I used to play a lot of Billiards, & Chastain’s move would of been called a “two ball combination.” I didn’t particularly like it, but I understand it. I think it’s fair to judge him on his entire race, not just the final move that defined it. For that I’d give him an A-.
He just needs to remember he’s going to be racing with these same guys for a long time. And they have long memories.

Bill B

The basis of my view on this and many other “overtime” wins comes from my opinion that the GWC overtime rule isn’t fair. I preferred when the race would end under caution. It has a higher probability of rewarding the driver that deserved the win based on how the entire race was run. The GWC-OT rule raises the crapshoot factor and with it the probability that someone less deserving will steal the win as a result of the final restart (or in many cases multiple restarts). It takes the win away from the driver that deserves the win and arbitrarily gives it to someone else in the name of entertainment.
So with that in mind, I don’t care what the driver that deserves the win does in those overtime laps to ensure they keep the win because in my mind, that second place driver should have never gotten the chance to win on a crapshoot restart after the race should have been over. Without that final caution/restart I don’t think Almendinger would have caught Chastain.

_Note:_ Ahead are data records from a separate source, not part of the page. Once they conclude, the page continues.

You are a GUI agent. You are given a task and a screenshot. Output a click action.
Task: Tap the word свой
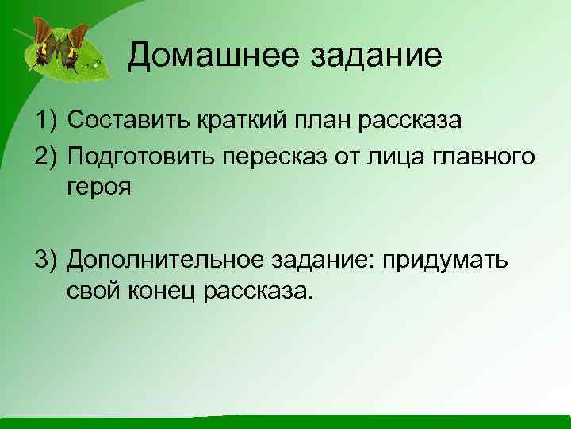click(94, 292)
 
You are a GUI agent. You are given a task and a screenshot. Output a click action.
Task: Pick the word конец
click(163, 292)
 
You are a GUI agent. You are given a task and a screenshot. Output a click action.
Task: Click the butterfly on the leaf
click(60, 44)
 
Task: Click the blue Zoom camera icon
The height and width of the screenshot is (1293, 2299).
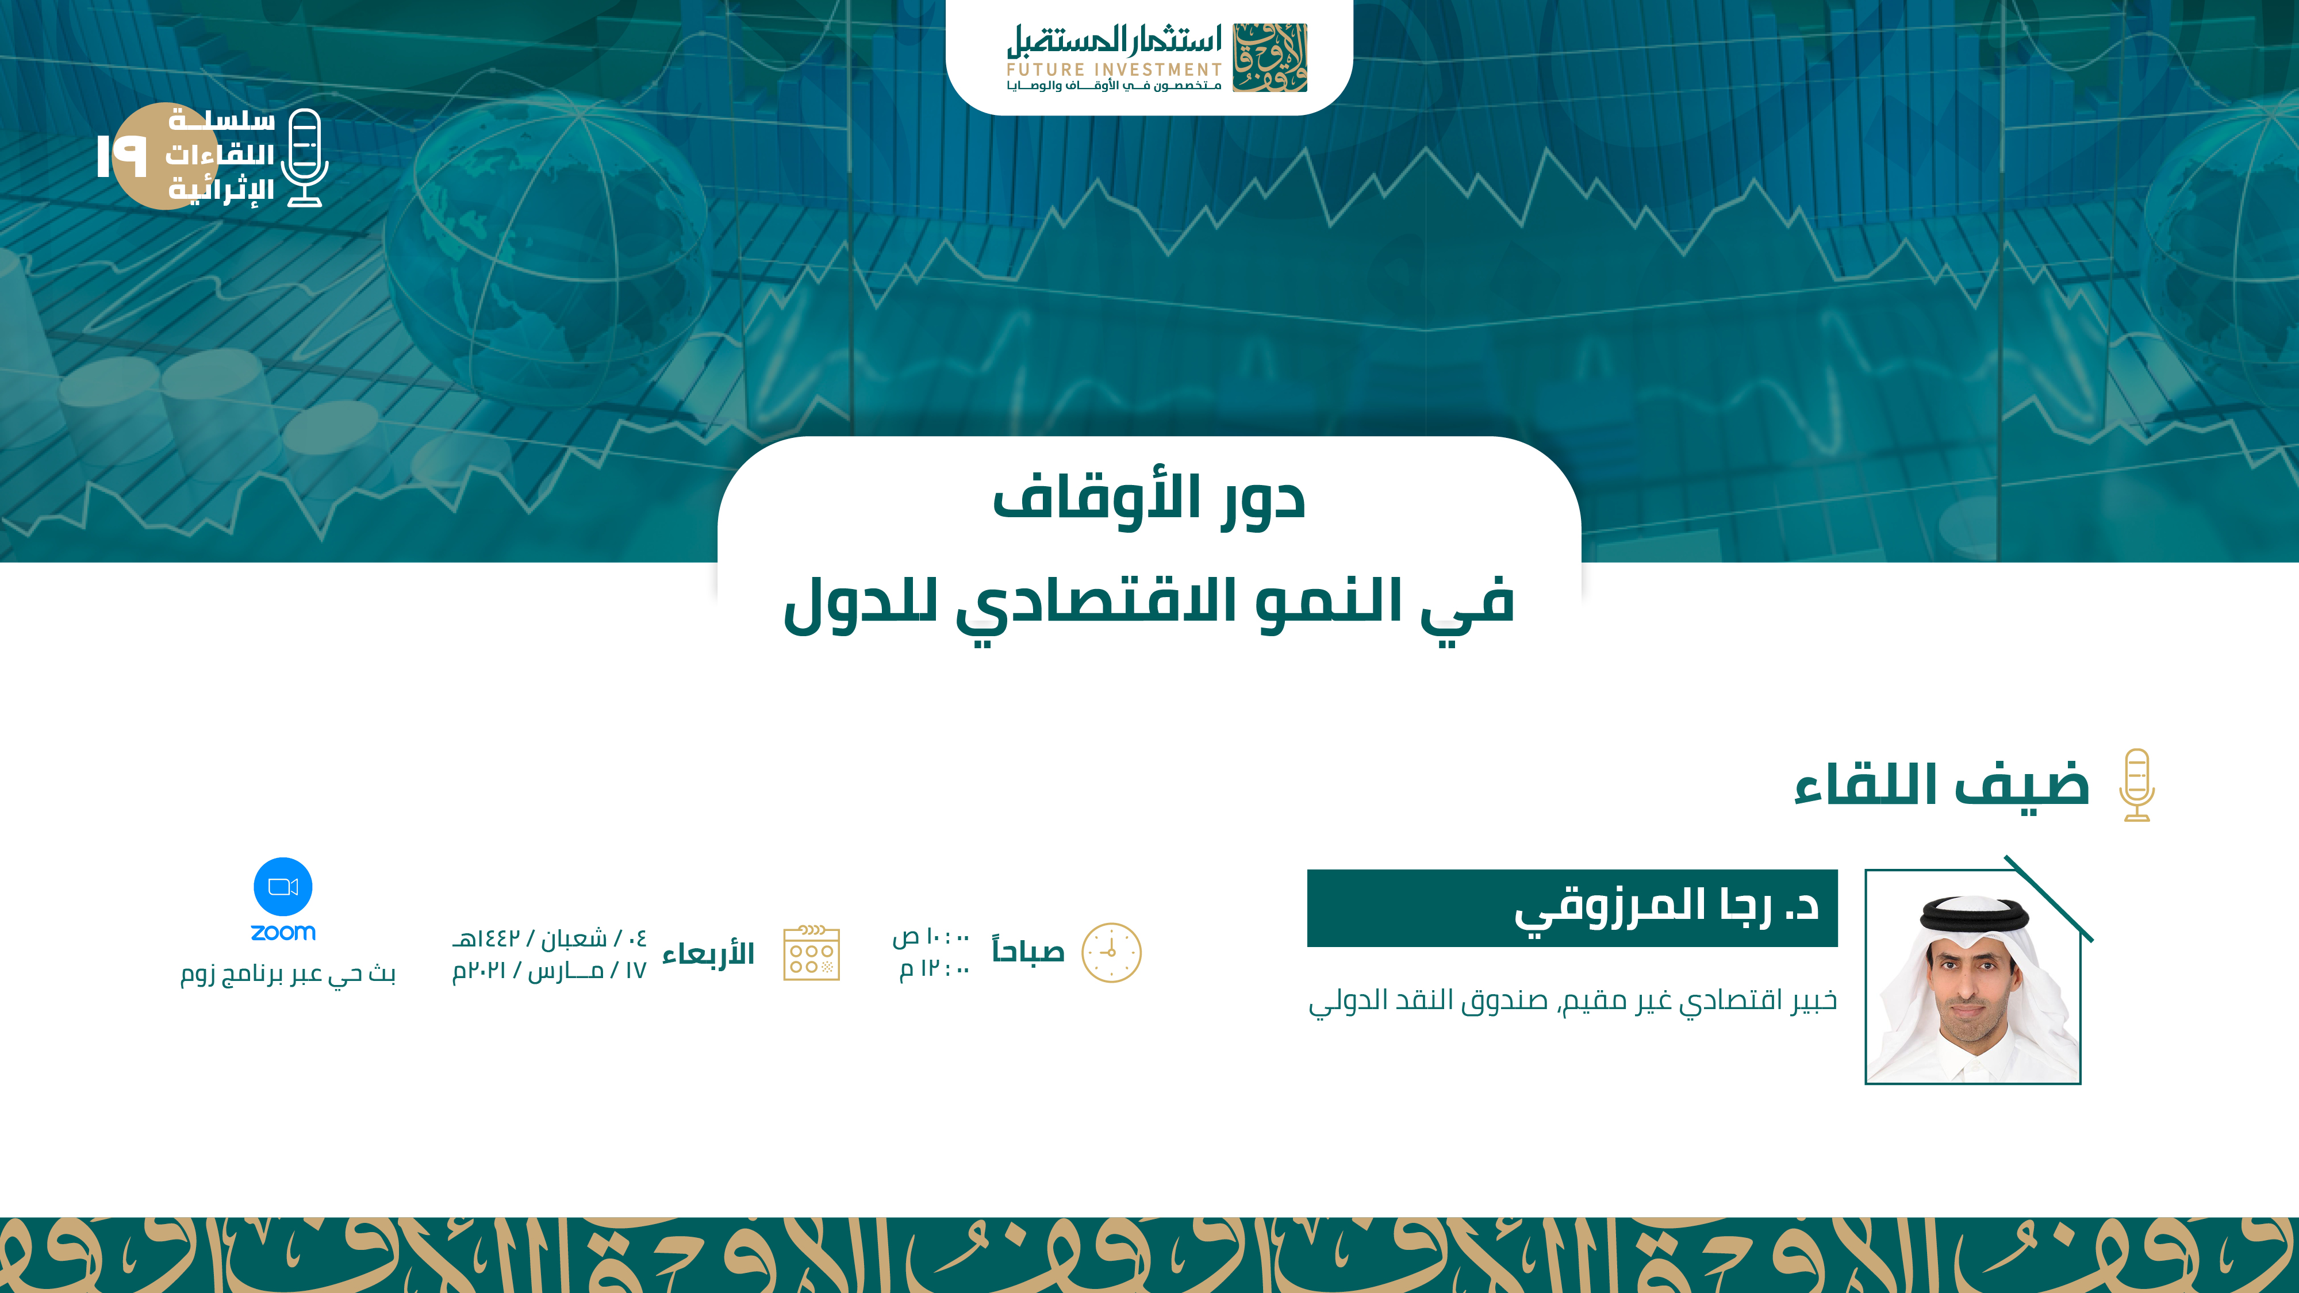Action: click(x=283, y=887)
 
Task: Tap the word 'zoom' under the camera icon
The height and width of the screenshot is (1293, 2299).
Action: click(x=283, y=933)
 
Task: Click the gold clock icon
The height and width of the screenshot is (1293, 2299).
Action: click(x=1111, y=953)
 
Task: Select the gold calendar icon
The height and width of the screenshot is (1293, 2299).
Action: click(x=811, y=953)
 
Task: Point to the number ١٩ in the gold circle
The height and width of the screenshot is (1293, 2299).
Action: click(x=121, y=156)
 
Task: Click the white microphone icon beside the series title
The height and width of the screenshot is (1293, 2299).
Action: click(x=304, y=158)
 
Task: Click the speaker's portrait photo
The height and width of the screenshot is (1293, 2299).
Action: click(x=1973, y=977)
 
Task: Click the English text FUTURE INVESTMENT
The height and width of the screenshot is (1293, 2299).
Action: click(x=1114, y=70)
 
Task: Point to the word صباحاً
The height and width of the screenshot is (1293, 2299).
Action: click(x=1028, y=951)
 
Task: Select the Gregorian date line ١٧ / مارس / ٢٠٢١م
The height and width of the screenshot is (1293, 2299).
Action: click(x=549, y=970)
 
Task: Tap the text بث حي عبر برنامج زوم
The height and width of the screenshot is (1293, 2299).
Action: click(x=287, y=973)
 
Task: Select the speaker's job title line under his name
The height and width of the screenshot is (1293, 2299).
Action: click(x=1572, y=1001)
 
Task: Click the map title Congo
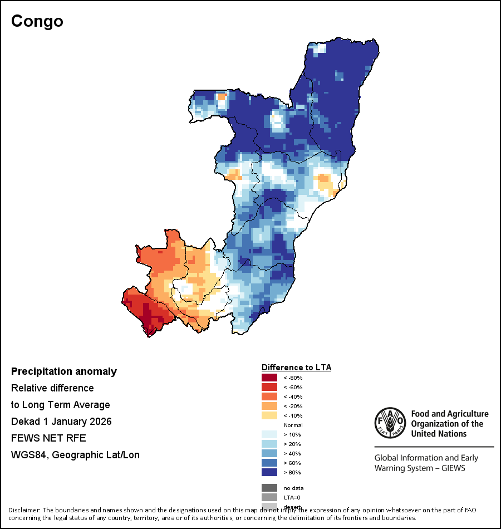point(37,21)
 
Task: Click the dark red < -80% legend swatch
point(269,378)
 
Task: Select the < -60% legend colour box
point(269,388)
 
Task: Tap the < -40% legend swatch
point(269,397)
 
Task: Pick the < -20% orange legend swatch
point(269,406)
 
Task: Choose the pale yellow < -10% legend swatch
point(269,416)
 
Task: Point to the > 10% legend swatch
point(269,435)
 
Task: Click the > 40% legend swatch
point(269,454)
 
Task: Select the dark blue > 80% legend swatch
point(269,473)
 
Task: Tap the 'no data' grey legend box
point(269,488)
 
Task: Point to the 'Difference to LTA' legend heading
point(296,368)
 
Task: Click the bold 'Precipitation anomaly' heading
point(64,371)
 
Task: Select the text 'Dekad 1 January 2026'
point(61,422)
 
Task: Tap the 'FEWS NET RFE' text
point(48,438)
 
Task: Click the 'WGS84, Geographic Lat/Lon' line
point(75,455)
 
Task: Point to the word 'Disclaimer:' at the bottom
point(24,510)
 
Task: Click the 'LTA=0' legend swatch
point(269,497)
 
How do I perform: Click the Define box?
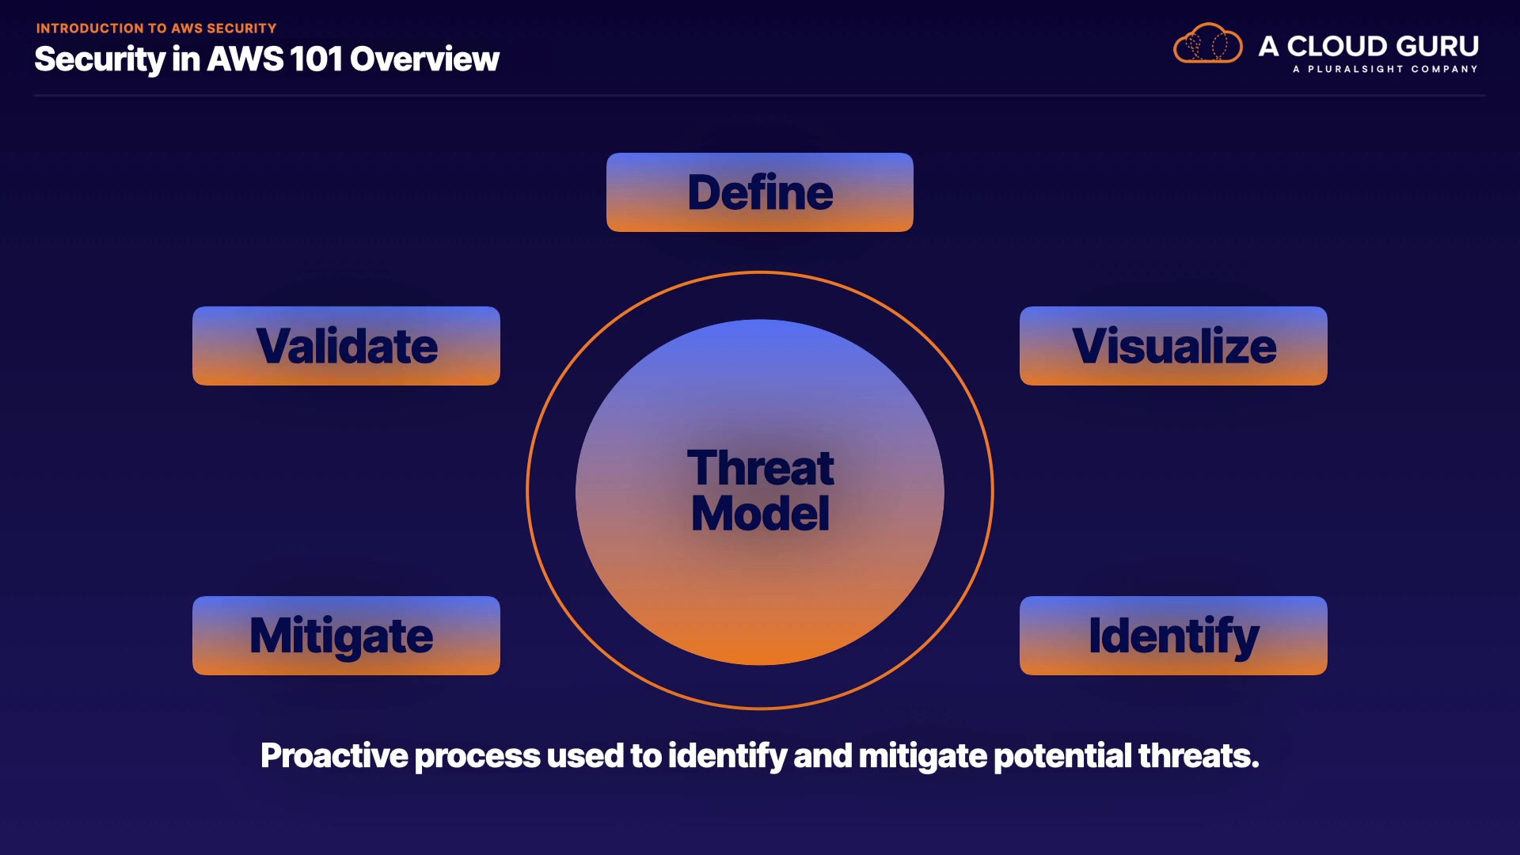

I’m curious, the booth repeatedly said Allmendinger had bumped Chastain a couple corners earlier, but it wasn’t clear on the replays. Neither Chastain nor Allmendinger mentioned an earlier bump. Chastain’s post race comments suggested that he expected a future payback, which I wouldn’t expect him to say if he was just paying back Allmendinger for an earlier bump. Did Allmendinger get into Chastain, or did Allmendinger get by cleanly?

I generally don’t have a problem with paybacks, or bumping and shoving, especially on short tracks and road courses. Unfortunately, Chastain seems to run over a lot of people. Sooner or later someone will pay him back big time, and it will be interesting see how he handles it.

Mr Yeppers

Chastain is starting to look like a modern day Ernie Irvin. Got plenty of talent but can’t stop causing wrecks.


I didn’t care for the fact that Chastain clearly drives into Allmendinger’s bumper and continues to push on the bumper as they’re moving through the curve. No one should complain about giving him a nudge to see if it would move him enough to pass. I think this went over the line of what’s fair. By the way, I don’t have a favorite between the two — I like both of them since they come from two of the smaller teams.